3. HashSet to List conversion is determinate and the problem is elsewhere.

As for now we just do not know, but the current premise is that whatever the case we will ALWAYS be able to construct a minimal convincing test, which disproves this or another assumption. There is more, which could be said about our hierarchy of assumptions. We do assume, that qunatum mechanics equations correctly model behavior of electrons. We do assume, that basic electronics elements of our computer (transistors, integrated circuits) are correct from the engineering perspective. The same is about CPU chip, memory, mother board, etc. We do assume that drivers of every device behave correctly. We do assume that our operating system does not contain bugs, which will affect our program. We do beleive that our virtual machine and framewor libraries are correct.

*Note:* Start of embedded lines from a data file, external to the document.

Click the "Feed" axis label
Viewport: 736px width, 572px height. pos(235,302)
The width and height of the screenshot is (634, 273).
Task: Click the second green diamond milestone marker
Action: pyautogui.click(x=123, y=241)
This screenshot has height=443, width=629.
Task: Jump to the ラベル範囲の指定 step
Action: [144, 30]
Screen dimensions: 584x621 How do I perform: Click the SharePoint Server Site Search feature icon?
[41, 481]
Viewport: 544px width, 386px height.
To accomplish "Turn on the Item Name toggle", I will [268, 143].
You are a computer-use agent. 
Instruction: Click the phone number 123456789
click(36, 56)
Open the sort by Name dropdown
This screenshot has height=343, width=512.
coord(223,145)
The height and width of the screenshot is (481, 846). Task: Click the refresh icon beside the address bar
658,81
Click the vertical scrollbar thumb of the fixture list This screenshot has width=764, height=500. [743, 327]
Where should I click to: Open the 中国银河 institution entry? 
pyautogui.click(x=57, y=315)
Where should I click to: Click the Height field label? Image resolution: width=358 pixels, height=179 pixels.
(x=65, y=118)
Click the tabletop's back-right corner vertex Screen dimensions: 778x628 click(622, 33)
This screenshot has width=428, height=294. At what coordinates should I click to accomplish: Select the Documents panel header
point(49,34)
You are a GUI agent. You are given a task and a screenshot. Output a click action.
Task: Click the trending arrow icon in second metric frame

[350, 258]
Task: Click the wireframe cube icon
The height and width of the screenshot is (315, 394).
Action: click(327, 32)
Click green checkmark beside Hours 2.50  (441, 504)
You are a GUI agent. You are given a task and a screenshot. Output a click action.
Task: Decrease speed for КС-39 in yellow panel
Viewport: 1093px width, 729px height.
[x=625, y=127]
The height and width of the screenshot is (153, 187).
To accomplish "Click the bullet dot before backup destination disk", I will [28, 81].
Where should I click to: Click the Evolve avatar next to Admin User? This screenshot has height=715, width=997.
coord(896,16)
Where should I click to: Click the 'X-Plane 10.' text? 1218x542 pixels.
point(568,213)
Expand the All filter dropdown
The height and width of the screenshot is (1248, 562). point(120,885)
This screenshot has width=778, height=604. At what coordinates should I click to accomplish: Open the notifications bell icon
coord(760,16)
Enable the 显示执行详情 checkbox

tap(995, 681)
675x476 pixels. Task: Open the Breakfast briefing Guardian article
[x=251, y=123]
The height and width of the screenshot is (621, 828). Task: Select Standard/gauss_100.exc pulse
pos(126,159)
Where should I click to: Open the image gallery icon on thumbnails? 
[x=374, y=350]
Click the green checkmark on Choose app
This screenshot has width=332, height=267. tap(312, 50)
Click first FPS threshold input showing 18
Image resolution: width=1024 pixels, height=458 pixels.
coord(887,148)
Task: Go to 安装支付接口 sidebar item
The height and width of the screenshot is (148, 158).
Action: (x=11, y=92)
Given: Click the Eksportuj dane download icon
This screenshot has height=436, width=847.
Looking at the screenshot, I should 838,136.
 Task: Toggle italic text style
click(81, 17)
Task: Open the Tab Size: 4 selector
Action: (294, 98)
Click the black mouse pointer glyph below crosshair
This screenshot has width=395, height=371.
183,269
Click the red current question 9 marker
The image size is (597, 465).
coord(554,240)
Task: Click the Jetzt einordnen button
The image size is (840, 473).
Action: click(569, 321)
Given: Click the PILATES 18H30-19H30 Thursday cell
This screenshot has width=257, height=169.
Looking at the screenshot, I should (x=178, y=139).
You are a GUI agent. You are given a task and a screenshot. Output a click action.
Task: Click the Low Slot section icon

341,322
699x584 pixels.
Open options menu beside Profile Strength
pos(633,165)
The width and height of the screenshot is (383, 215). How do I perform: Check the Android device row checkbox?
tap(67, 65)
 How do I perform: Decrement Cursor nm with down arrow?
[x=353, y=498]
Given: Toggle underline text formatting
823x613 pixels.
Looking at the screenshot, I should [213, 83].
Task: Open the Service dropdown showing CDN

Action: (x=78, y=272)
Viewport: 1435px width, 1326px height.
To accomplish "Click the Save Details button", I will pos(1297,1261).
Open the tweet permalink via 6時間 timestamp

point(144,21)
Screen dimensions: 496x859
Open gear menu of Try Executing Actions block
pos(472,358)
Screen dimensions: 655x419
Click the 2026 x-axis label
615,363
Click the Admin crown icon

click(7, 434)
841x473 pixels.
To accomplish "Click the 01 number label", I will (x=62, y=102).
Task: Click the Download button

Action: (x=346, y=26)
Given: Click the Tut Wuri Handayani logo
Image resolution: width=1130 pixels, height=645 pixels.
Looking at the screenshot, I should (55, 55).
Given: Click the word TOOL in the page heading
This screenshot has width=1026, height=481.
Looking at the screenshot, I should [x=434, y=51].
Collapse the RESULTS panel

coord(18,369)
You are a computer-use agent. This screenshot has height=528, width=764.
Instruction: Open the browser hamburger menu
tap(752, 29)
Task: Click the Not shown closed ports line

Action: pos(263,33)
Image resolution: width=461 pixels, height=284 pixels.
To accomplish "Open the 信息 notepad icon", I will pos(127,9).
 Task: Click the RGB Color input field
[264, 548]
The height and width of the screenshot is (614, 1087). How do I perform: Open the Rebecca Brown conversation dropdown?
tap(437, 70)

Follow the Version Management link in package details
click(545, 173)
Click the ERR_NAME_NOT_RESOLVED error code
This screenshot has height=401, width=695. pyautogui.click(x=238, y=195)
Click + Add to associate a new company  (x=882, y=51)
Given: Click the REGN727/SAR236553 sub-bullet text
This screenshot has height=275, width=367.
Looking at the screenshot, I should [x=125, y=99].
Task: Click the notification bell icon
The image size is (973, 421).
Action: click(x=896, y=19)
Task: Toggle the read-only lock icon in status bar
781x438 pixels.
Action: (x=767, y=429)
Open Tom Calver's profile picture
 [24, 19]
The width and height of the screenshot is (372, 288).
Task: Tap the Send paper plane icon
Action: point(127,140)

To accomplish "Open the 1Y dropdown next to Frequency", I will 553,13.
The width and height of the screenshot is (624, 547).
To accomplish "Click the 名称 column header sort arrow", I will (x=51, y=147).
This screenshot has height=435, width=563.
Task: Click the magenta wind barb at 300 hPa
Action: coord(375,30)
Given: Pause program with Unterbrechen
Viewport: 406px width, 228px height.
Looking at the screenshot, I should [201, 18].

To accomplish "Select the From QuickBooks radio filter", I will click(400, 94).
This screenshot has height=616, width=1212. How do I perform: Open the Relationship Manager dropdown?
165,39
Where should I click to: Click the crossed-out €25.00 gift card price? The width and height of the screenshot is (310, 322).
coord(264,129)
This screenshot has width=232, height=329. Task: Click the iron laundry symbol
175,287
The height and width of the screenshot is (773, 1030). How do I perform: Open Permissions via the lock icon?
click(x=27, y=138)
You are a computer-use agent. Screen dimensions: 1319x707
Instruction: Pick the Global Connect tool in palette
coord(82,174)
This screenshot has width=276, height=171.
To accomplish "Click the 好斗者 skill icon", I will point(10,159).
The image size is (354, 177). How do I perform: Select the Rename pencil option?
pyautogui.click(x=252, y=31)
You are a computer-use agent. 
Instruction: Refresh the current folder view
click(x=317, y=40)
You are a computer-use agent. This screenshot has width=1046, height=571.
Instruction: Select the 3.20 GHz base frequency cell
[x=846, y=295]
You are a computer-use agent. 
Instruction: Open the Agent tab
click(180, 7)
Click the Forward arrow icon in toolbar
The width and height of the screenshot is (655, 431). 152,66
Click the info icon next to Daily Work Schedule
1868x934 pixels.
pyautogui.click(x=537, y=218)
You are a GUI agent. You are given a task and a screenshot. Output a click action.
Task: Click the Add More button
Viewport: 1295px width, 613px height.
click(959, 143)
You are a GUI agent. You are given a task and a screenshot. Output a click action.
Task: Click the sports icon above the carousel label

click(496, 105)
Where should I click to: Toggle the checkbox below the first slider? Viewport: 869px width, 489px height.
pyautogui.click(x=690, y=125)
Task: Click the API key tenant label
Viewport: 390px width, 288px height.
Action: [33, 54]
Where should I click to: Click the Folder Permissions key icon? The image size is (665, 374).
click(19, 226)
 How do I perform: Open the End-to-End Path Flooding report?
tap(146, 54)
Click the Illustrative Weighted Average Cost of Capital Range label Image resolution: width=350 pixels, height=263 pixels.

The basic premise is that whenever there is a suspicion in any level we will be able to test this suspicion at THAT level without need for the whole system. Roughly saying the whole modern engineering and science are built on the top of this premise.

The problem is obviously is not with this particular functionality for that particular problem. Probably considering Fitnesse release pressure it would the most optimal resolution to just find a workaround. The problem is of more philosophical nature. One should not confuse goals with methods and the methods with tools. Our goal is to get enough confidence that our software does fulfill well defined requirements under certain conditions (expressed in a form of implicit and explicit assumptions). And we want to do it automatically every time there is some change. This is just a reasonable risk management strategy, which helps us to avoid last minute unpleasant surprises. We normally do not bother to check ALL our assumptions about underlying infrastructure" computer hardware, operating system, virtual machine, SDK. We just rely on the documentation. This is perfectly reasonable approach since checking all these assumptions might be impractical. However if we suspect some particular assumption we could and should check. TDD is a method to achieve this goal. It prescribes certain rituals, which help to achieve the goal in a cost effective way. More specifically it relies on the premise that adding tests after the code has been written is not practical. This premise is fully supported by the current experience. Tools just support rituals prescribed by the method in the maximum possible convenient way. Not to undermine there importance: without strong tools support many important methods including unit testing will remain in theory. Still when using a tool gets into a conflict with the method we have to choose method, and when applying the method gets into a conflict with the goal we have to stick with the goal and to adjust the method. Hopefully such kind of "faith crisis" does not happen too often.

The more fundamental problem is with our understanding about how do we think and how do we solve the problems. "Map is not the territory" claimed Korzybski. Whatever picture we hold in our brains is just a model, map, abstraction of the outside world. There is always a possibility that there is a MISTAKE. We cannot avoid it completely, but we could make it less probable. The biggest problem is with experts, gurus, Masters. Sometimes we acquire an overconfidence in our ability to grasp a correct picture. "It's obvious", we say. Let me put it blunt: nothing is obvious, there always must be room for a doubt. The less we suspect something the higher the probability that the mistake is exactly there, the more catastrophic could be consequences. Experts like Rob Martin are supposed to know this the best. As we can see this does not always happen. A good lesson for us, mere mortal morons: the expert opinion is just an input, no less, more.